Item-finding records
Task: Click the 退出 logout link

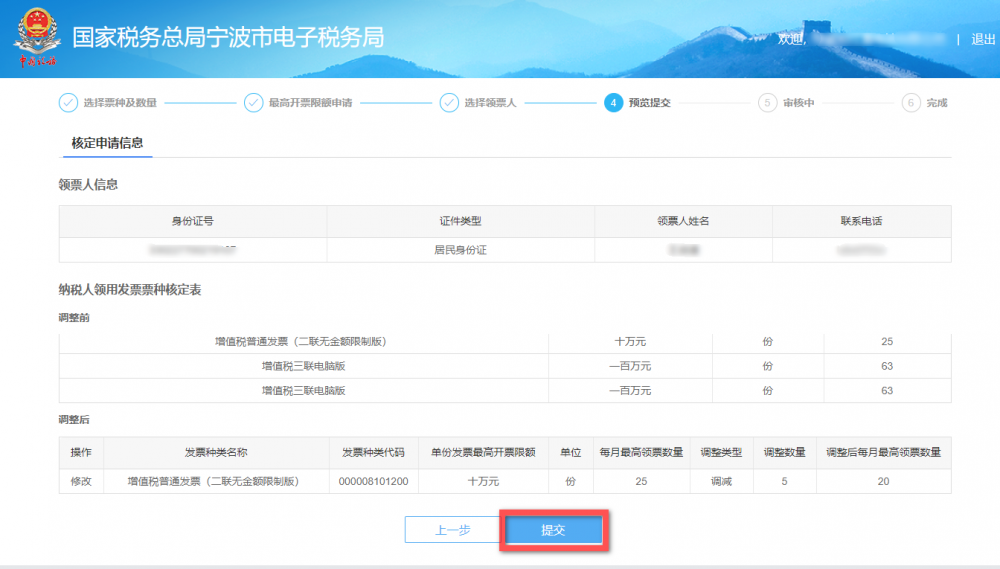Action: coord(983,39)
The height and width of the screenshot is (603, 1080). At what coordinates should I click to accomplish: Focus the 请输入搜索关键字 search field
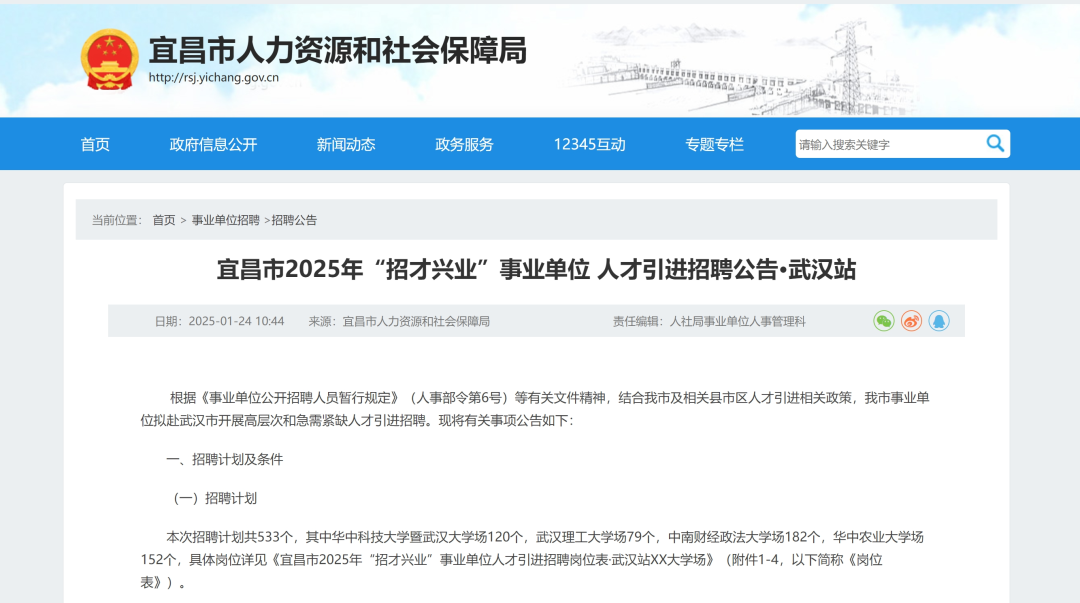pyautogui.click(x=885, y=144)
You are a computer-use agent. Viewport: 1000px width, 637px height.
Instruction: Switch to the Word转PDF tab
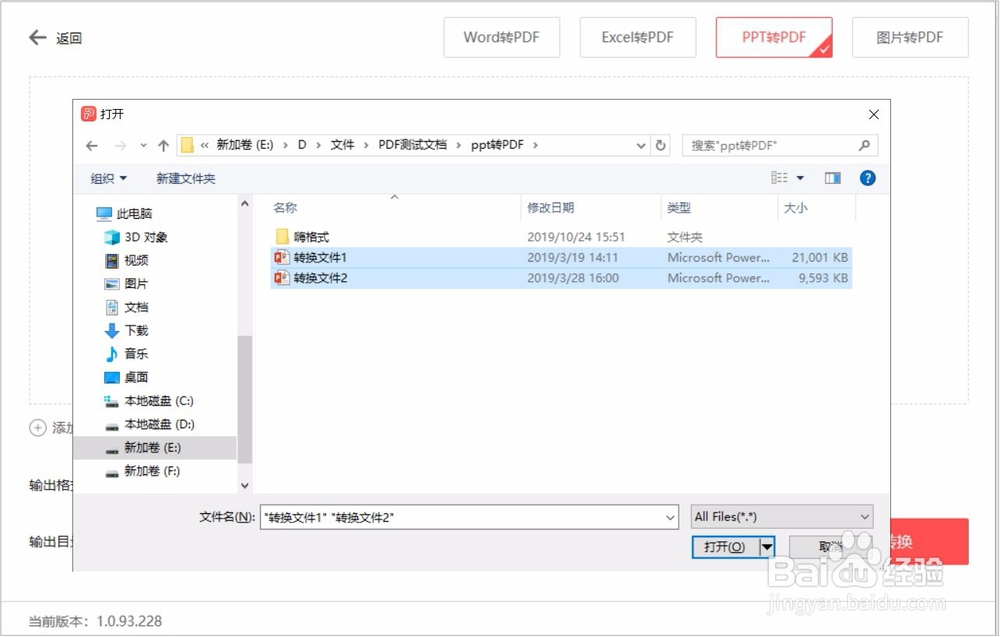click(x=501, y=37)
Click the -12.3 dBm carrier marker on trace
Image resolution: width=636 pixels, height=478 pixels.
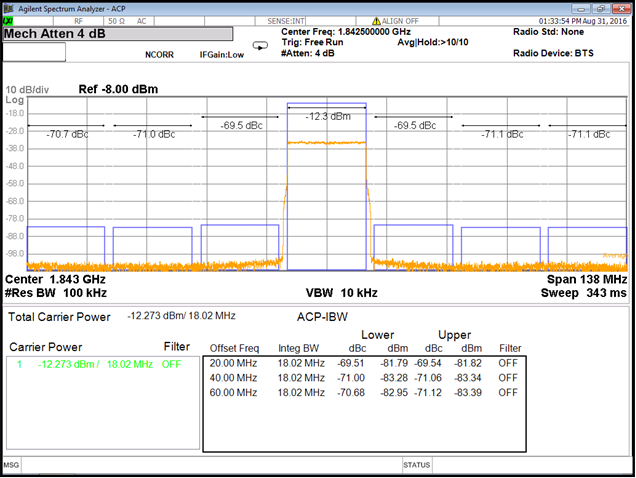pos(327,116)
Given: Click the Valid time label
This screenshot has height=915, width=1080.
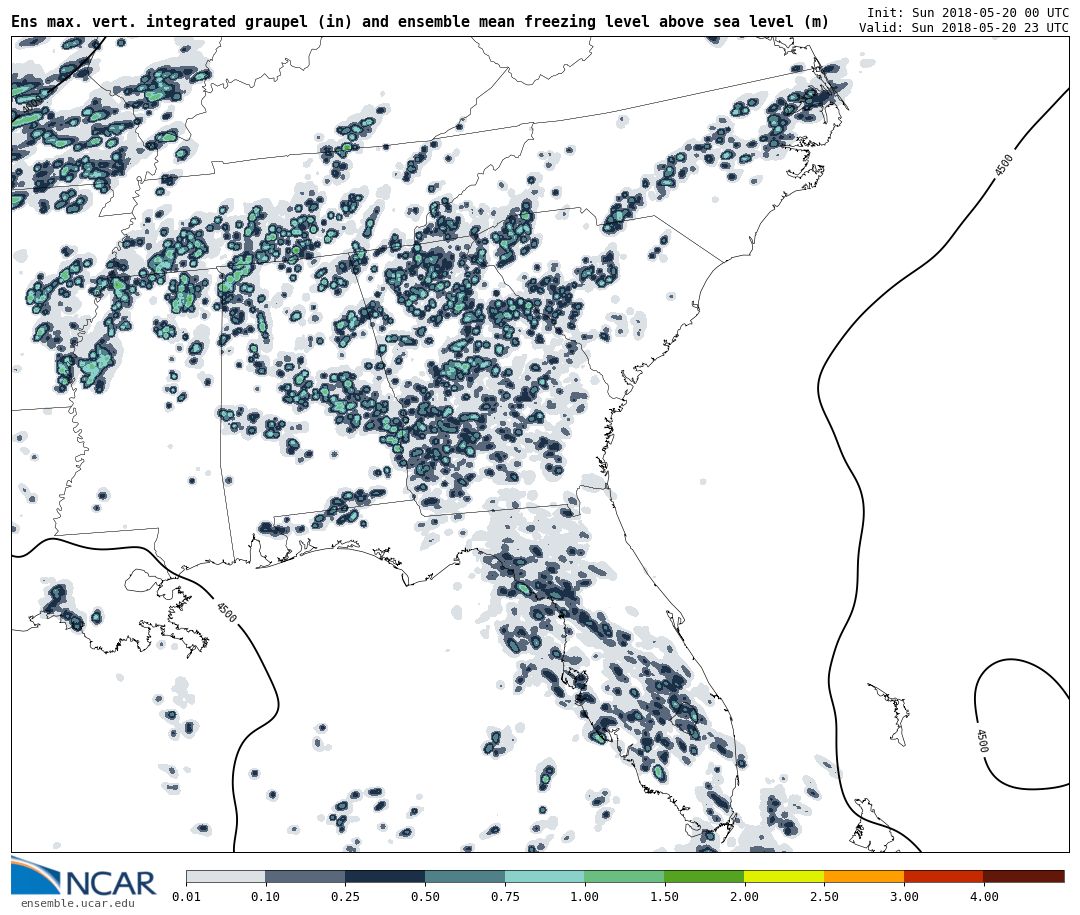Looking at the screenshot, I should [963, 28].
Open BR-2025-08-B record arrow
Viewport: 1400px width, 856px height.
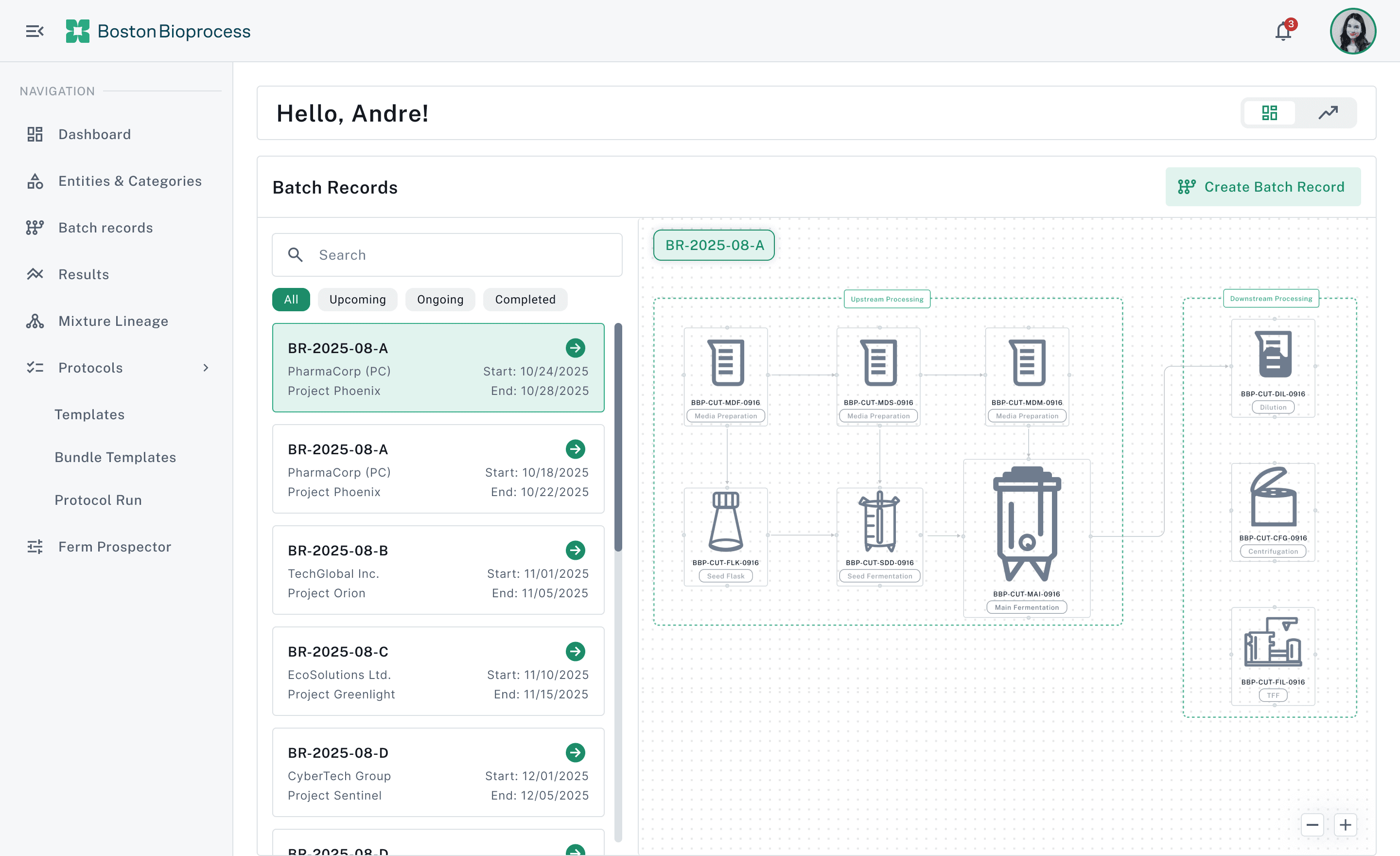575,550
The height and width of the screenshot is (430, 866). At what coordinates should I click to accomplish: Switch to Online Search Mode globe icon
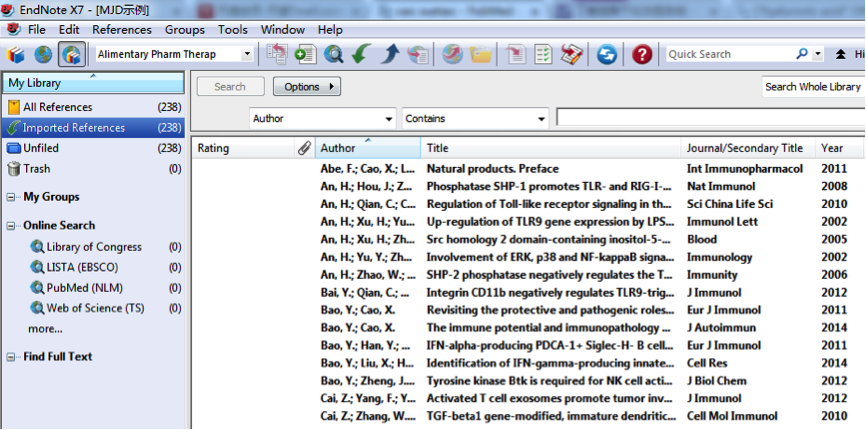pos(44,54)
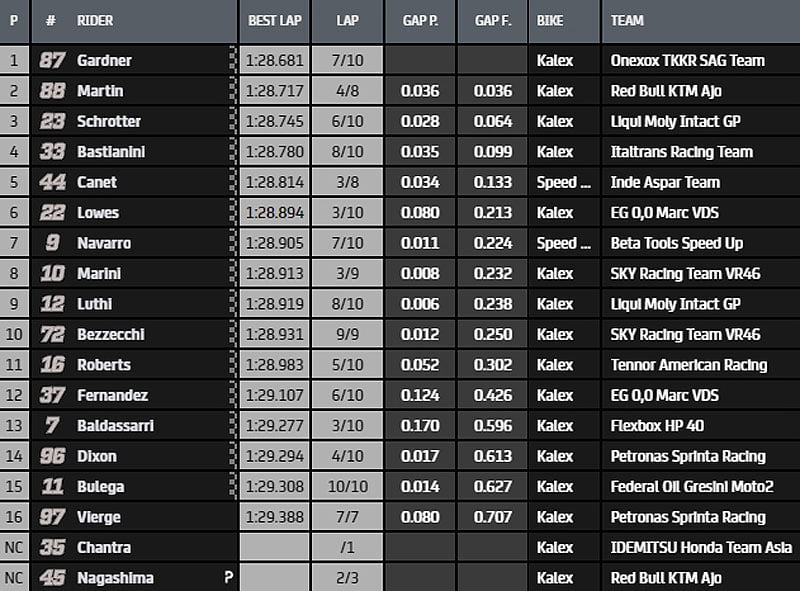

* [Directive]:
List every line of the listing above that contains the string "what".

* [Response to the task]:
The height and width of the screenshot is (603, 1080). At what coordinates should I click to accomplish: Focus the 请输入搜索关键字 search field
The height and width of the screenshot is (430, 866). At what coordinates should I click to accomplish: Switch to Online Search Mode globe icon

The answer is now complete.